PASSAGE FOR REVIEW:

• • • • • • •

GitHub - texty/manipulative_news_methodology: Classifier, data collection scripts, and annotation tool for project on manipulative news

How we used NLP to analyse more then 2 millions of news items from hundreds of "junk sites"

This is methodology for "We've got a bad news" project (in English)

Repository structure

classifier - scripts for training and applying language model classifier
data_collection - scripts to load RSS feeds, Facebook feeds of selected sites, and scrapy project to load html for each article
data_processing - scripts to prepare data for classifier
Aggregated ranking - grouped results for the whole database of news. In final product we do not consider Russian sites, big Ukrainian sites, and sites with less than 25% of manipulative news
.._annotation.csv - annotated sample of news htmls. html_id - key id of article in data file, other columns - annotations
cls_tool - Django site for annotation

Data

Scripts for data collection and their description are in data_collection folder.

Data can be downloaded here(2Gb). html_id - key field, ra_summary - readability html of article page, real_url - link to article.

• • • • • • •

WHAT YOU WILL DO:
(1) Answer these questions about the repository page above, one line each:
(a) Sites with what share of manipulative news are left out of the final product?
(b) How large is the downloadable data?
(c) What is cls_tool?
(2) Render this sentence from the repository page above in Spanish: "Scripts for data collection and their description are in data_collection folder."
(3) From the repository page above, repeat the part that opens with the words containing "GitHub - texty/manipulative_news_methodology: Classifier, data" and closes with "project (in English)".

• • • • • • •

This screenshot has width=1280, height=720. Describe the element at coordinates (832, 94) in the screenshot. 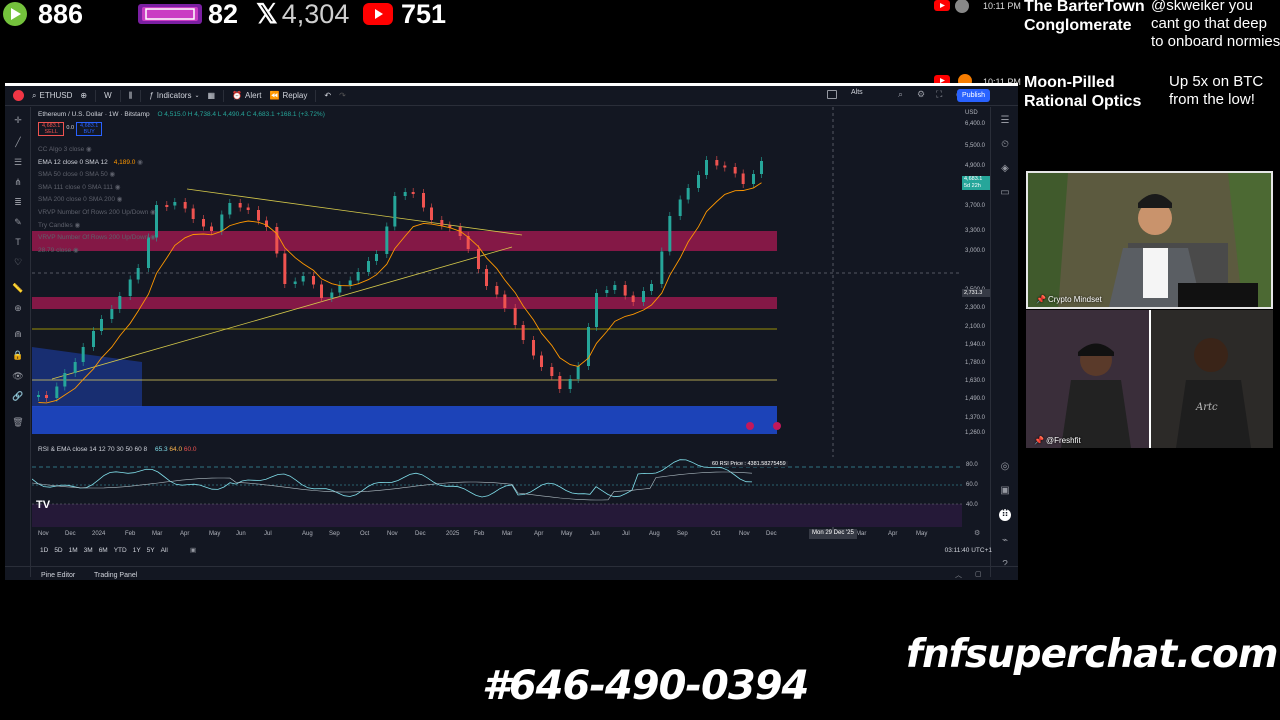

I see `layout-icon` at that location.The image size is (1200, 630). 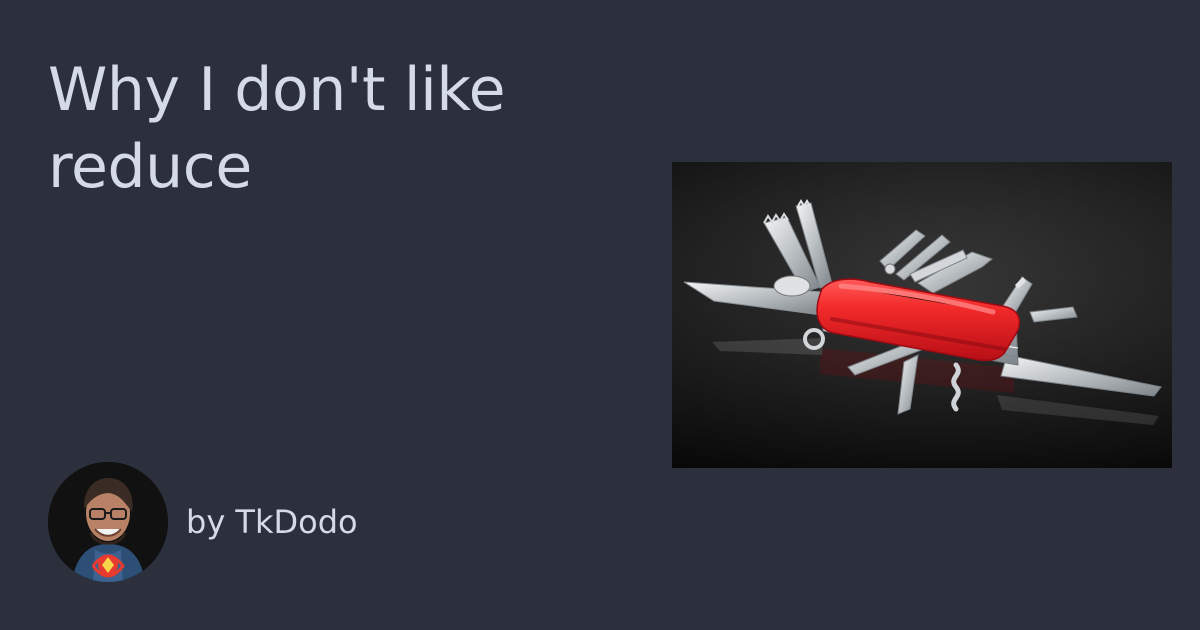 I want to click on author-avatar, so click(x=108, y=522). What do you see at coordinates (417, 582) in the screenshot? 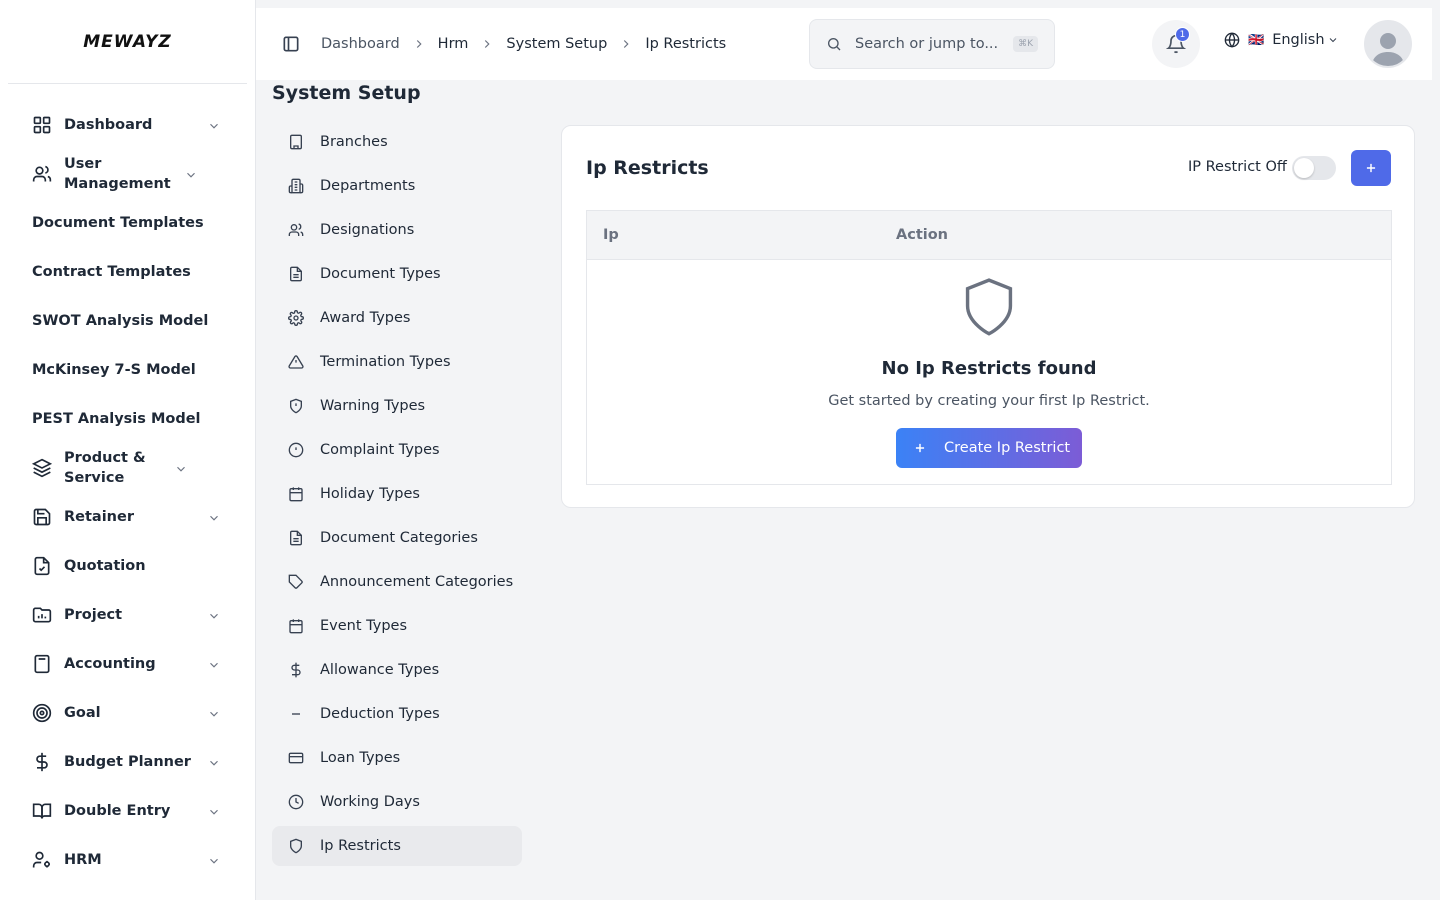
I see `setup-item-label: Announcement Categories` at bounding box center [417, 582].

• • • • • • •

ANSWER SECTION:
(1)
(a) Sites with less than 25% of manipulative news.
(b) 2Gb.
(c) A Django site for annotation.

(2) Los scripts de recopilación de datos y su descripción están en la carpeta data_collection.

(3)
GitHub - texty/manipulative_news_methodology: Classifier, data collection scripts, and annotation tool for project on manipulative news

How we used NLP to analyse more then 2 millions of news items from hundreds of "junk sites"

This is methodology for "We've got a bad news" project (in English)